Short-term stress in critically ill patients leads to a relatively acute increase in blood glucose [35]. Stress hyperglycemia can exacerbate the severity of coronary artery disease in patients with coronary artery disease in a number of ways, such as causing endothelial dysfunction and exacerbating microvascular obstruction to damage the vascular endothelium [36], which is independently associated with short-term adverse clinical outcomes [37]. Previous studies have demonstrated that stress hyperglycemia increases the inflammatory load and risk of ischaemia–reperfusion injury, both of which are strongly associated with adverse cardiovascular outcomes. In the present study, there was a statistically significant difference in leukocyte counts between the groups, which seems to indicate that either high HGI or low HGI are associated with a heavier inflammatory load. According to our subgroup analyses, a lower HGI was strongly associated with 30-day mortality in patients with critical coronary artery disease, whereas a high HGI was not significantly associated with short-term mortality. This may be related to increased blood glucose levels during stress in patients with critical coronary artery disease. Interestingly, in the diabetic subgroup, HGI did not seem to be associated with all-cause mortality in patients with critical coronary artery disease, which is different from the findings of previous studies.

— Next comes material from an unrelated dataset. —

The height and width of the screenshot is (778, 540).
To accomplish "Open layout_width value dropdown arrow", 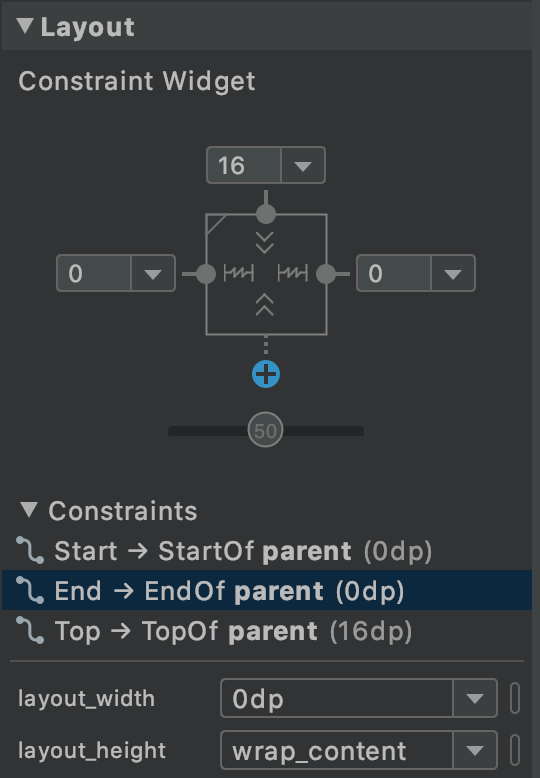I will click(475, 698).
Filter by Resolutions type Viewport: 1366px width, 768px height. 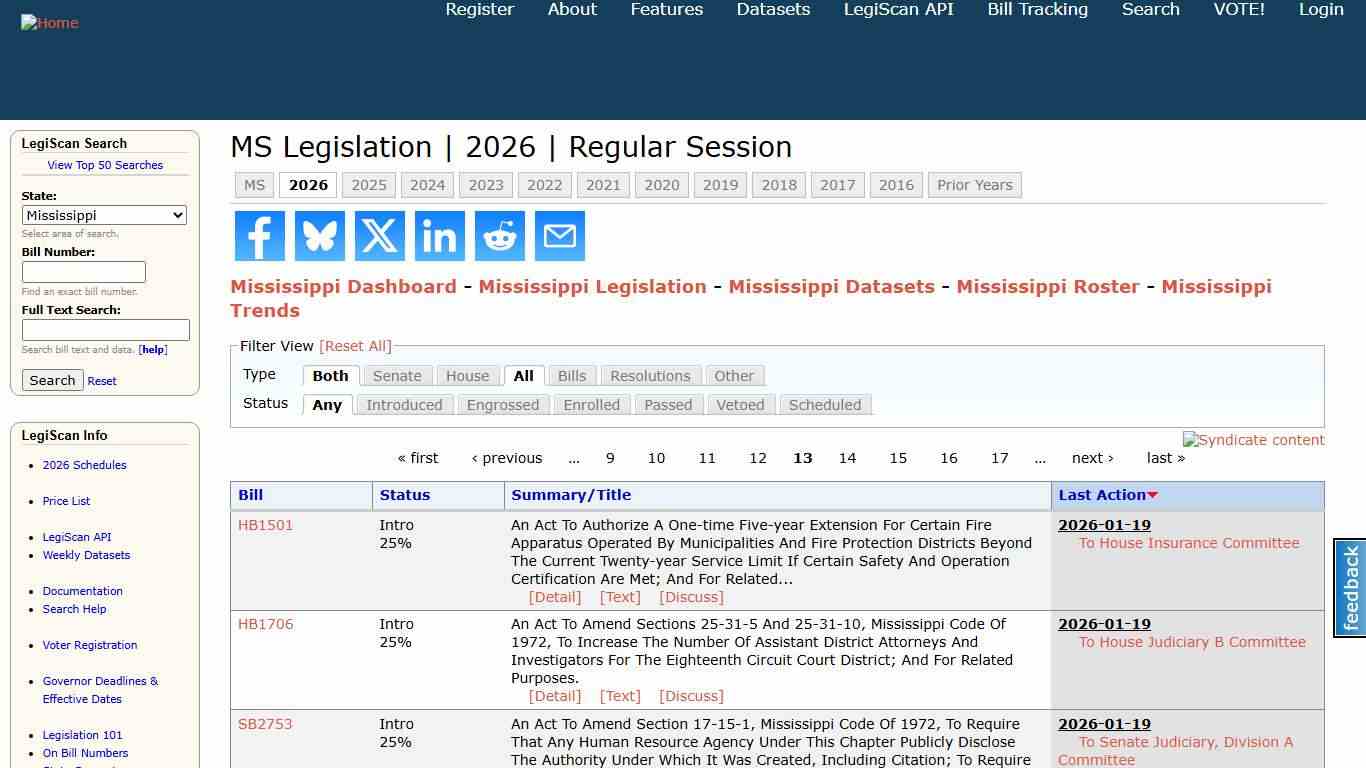click(650, 375)
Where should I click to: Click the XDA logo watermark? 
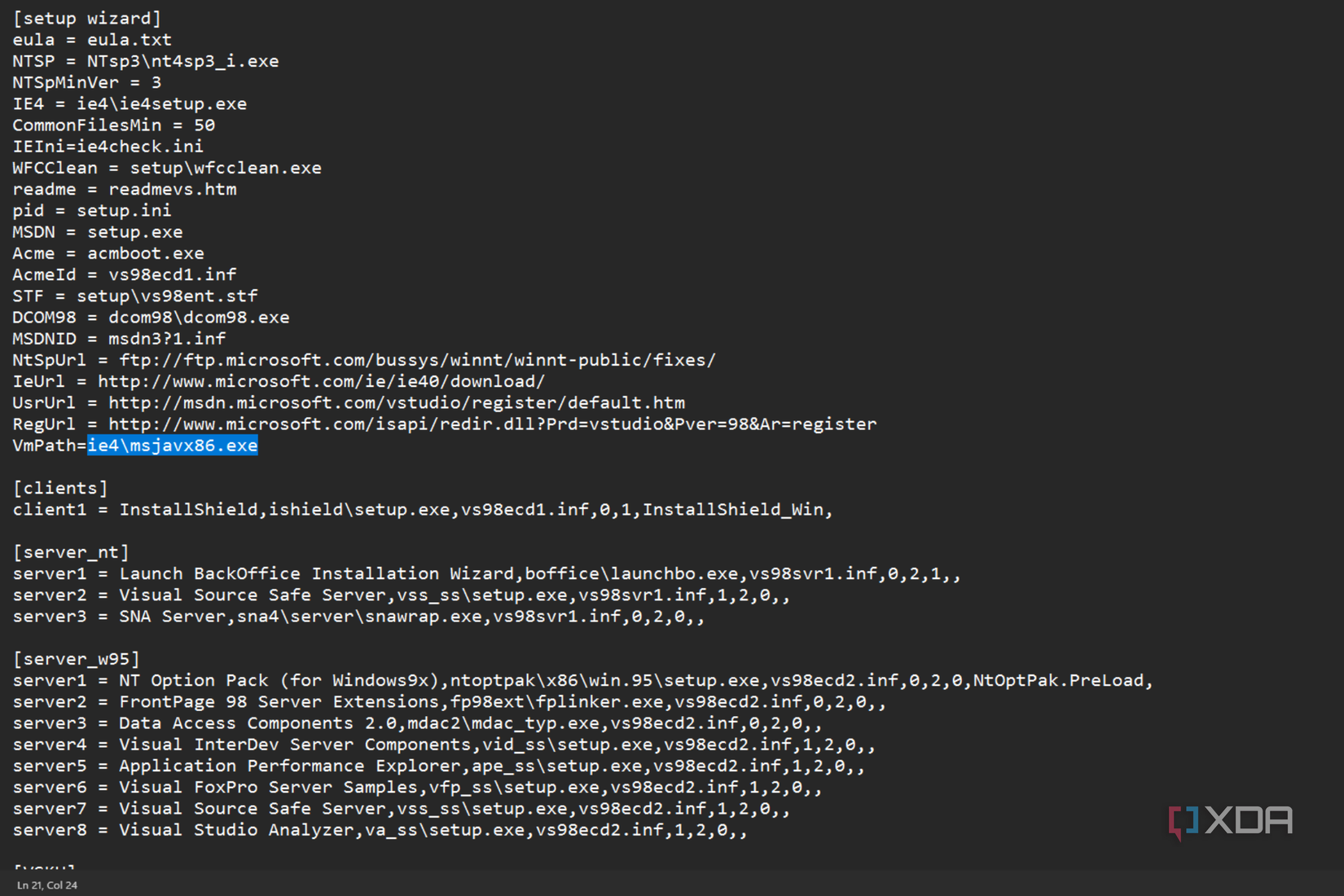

In conclusion, this study revealed that HGI is significantly associated with all-cause mortality in patients with critical coronary artery disease, and increased attention should be given to the extent of glycemic changes in patients during their stay in the ICU. In addition, considering the presence of more confounding factors in patients in the IUC, it is necessary to conduct a large-scale prospective study to clarify the correlation between HGI and adverse outcomes in patients with critical coronary artery disease.

Limitations

In this study, we extracted relevant clinical information about patients with coronary artery disease from the MIMIC-IV database; however, we may not have extracted the full clinical diagnostic information of the patients, and there may be several confounding factors affecting the incidence of all-cause mortality. Second, the association of HGI with adverse outcomes other than all-cause mortality was not considered in this study. In addition, the patient’s lipid level was found to be an independent risk factor for a poor prognosis; however, we did not include their levels in this study because of the excessive amount of missing lipid data. Finally, in our study, the HGI was calculated based on the study population and cannot be generalized to other populations, and we believe that regression models should be built on data retrieved from various large databases to calculate the HGI for each type of population.

Conclusion

By using patient data retrieved from the MIMIC-IV database, the authors were able to reveal that HGI was nonlinearly associated with all-cause mortality in patients with critical coronary artery disease. In terms of research on HGI and CHD, the present study differed somewhat from previous studies. Previous studies have shown that a high HGI is strongly associated with adverse cardiovascular events. In the present study, a low HGI was more hazardous for CHD patients than a high HGI and was strongly associated with both short-term and long-term mortality. We considered HGI to be a good indicator of poor prognosis in patients with critical coronary artery disease and that it could be used as a potential indicator for stratifying the risk of short- and long-term mortality in such patients. In addition, considering the hyperglycemic state of critically ill patients under stress, patients with low HGI should receive extra attention during the initial ICU admission.